------ Given text ------

1. MaximumContinual Client

The main entry point that handles:

  • Modal backend deployment and management
  • Model lifecycle (initialization, loading, cleanup)
  • Backend health monitoring

2. Agent System

  • MaximumContinualAgent: Orchestrates the agent loop
  • CodeExecutorTool: Executes Python code with tool access
  • LocalPythonExecutor: Sandboxed Python execution environment

3. Backend Infrastructure

  • Modal Backend: Cloud-based model hosting and LoRA training
  • vLLM Backend: High-performance model inference
  • LoRA Management: Dynamic adapter loading and unloading

4. Tool System

  • Base Tools: Foundation for creating custom tools
  • Tool Validation: Ensures tool safety and compatibility
  • State Persistence: Tools maintain state across executions

How It Works

  1. Model Initialization: Creates or loads an existing model with optional LoRA adapters
  2. Agent Loop:
    • Receives messages and available tools
    • Uses code executor to run Python code
    • Tools are accessible as Python functions within the execution environment
    • Iterates until final answer is provided
  3. Reward Learning: Models are updated based on prediction quality feedback
  4. Continuous Improvement: LoRA adapters fine-tune model behavior over time

API Reference

MaximumContinual

Main client class for interacting with the system.

client = MaximumContinual(
    modal_app_name: str = "maximum-continual",
    auto_deploy: bool = True
)

Parameters:

  • modal_app_name: Name for the Modal application
  • auto_deploy: Whether to automatically deploy the Modal backend

MaximumContinualModel

Model instance for making predictions and updates.

predict()

response = model.predict(
    messages: List[MessageT],
    tools: List[Tool] = [],
    additional_authorized_imports: List[str] = [],
    final_answer_model: Optional[BaseModel] = None,
    **kwargs
) -> PredictionResponseT

Parameters:

  • messages: Conversation history
  • tools: Available tools for the agent
  • additional_authorized_imports: Python modules the agent can import
  • final_answer_model: Pydantic model for structured responses

update()

------ Records to process ------

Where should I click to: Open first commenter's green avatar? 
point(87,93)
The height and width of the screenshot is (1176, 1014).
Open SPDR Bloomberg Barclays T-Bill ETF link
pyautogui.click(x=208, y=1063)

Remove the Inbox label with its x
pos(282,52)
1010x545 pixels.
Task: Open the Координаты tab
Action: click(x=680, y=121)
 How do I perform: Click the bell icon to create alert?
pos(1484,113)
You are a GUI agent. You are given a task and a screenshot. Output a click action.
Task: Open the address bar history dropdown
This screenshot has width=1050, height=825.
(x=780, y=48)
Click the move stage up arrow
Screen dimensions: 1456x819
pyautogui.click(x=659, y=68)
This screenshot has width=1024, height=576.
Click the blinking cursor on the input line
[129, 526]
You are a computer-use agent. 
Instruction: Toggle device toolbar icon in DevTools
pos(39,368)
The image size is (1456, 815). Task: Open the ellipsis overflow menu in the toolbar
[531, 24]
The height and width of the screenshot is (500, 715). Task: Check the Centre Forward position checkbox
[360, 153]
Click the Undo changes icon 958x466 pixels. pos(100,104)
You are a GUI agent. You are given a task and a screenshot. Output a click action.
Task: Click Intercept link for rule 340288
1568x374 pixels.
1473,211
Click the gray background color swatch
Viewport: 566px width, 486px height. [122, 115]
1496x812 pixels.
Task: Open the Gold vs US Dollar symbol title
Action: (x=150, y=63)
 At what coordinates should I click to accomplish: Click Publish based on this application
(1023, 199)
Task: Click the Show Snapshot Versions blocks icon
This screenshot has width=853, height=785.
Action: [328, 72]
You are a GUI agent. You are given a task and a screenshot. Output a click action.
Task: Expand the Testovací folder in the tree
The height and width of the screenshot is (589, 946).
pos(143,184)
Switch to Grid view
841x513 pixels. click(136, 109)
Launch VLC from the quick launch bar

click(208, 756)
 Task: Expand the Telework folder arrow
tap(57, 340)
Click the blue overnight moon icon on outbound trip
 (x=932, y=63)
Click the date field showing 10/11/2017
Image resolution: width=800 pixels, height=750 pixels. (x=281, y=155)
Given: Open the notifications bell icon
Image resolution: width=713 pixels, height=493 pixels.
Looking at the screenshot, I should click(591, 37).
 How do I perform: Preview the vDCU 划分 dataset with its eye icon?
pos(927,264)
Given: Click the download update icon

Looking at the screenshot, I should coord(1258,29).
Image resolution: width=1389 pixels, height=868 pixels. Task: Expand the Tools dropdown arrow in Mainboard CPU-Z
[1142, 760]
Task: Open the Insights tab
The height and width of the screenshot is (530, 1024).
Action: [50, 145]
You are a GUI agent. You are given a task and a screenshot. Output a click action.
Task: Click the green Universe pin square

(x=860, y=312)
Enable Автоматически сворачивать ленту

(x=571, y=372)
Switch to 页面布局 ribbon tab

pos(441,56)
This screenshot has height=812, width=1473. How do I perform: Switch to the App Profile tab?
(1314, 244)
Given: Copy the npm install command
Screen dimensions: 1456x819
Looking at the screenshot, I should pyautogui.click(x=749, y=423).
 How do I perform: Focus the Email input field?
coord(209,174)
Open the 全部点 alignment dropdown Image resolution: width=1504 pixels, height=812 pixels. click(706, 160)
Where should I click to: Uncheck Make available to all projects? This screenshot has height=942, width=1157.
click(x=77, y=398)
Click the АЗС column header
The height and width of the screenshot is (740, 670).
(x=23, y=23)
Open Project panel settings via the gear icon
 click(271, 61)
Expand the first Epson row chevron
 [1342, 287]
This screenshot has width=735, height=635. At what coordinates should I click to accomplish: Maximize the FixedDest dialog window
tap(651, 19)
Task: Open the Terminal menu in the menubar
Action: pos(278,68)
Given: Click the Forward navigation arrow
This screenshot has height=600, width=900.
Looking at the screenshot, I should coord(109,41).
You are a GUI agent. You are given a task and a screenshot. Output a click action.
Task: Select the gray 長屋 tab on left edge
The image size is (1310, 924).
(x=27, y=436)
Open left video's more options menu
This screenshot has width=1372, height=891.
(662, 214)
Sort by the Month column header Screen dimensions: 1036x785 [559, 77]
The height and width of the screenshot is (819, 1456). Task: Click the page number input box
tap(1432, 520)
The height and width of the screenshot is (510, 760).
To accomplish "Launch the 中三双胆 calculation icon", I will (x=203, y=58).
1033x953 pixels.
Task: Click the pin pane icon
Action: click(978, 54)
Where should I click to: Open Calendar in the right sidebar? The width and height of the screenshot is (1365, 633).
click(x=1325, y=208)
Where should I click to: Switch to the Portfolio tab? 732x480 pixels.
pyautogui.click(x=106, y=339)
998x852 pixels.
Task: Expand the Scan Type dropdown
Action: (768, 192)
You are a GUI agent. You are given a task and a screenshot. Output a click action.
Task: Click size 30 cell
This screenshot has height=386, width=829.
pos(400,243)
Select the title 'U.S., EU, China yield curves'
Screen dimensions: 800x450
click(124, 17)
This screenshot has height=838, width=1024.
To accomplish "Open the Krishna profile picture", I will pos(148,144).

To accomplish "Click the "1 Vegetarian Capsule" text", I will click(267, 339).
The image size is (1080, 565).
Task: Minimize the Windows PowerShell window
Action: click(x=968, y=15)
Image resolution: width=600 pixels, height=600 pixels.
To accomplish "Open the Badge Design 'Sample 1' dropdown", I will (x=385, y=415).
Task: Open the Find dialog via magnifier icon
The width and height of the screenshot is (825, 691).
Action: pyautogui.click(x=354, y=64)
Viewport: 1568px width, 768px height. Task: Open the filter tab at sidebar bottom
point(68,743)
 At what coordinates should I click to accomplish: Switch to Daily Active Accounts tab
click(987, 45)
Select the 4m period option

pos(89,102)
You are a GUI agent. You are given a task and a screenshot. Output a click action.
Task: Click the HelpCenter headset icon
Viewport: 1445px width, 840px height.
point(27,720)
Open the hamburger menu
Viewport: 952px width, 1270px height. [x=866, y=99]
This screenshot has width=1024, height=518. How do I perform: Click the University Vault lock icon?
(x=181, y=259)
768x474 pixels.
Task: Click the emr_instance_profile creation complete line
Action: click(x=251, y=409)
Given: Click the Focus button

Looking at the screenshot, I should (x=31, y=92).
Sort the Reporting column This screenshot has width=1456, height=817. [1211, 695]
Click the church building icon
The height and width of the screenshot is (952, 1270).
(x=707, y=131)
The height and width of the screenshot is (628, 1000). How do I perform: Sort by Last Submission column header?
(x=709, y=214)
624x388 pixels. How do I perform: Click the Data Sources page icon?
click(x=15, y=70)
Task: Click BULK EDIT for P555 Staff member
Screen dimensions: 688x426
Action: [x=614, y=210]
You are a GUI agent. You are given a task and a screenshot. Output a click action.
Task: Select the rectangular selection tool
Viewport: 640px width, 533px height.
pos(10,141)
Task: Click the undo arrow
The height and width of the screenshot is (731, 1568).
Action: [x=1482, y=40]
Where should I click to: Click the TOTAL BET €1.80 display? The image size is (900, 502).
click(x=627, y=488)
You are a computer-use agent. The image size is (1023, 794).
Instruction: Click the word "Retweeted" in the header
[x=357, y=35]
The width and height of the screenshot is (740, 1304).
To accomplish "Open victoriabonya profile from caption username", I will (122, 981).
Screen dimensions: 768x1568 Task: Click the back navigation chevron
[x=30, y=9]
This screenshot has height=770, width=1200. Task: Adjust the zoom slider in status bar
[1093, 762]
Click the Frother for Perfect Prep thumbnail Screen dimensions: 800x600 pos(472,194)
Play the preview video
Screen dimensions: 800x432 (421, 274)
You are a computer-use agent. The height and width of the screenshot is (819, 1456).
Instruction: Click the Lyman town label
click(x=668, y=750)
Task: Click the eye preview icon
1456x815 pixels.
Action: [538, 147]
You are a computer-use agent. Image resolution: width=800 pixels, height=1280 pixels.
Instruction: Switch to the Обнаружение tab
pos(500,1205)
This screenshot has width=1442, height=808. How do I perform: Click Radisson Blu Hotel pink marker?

------

# Actions to take
a) According to the given text, what does the LocalPythonExecutor provide?
b) In the records, transcribe the lines running from the line containing "Screen dimensions: 768x1568" through the line containing "click(x=668, y=750)", inclusive.

# Worked solutions
a) It provides a sandboxed Python execution environment.

b)
Screen dimensions: 768x1568 Task: Click the back navigation chevron
[x=30, y=9]
This screenshot has height=770, width=1200. Task: Adjust the zoom slider in status bar
[1093, 762]
Click the Frother for Perfect Prep thumbnail Screen dimensions: 800x600 pos(472,194)
Play the preview video
Screen dimensions: 800x432 (421, 274)
You are a computer-use agent. The height and width of the screenshot is (819, 1456).
Instruction: Click the Lyman town label
click(x=668, y=750)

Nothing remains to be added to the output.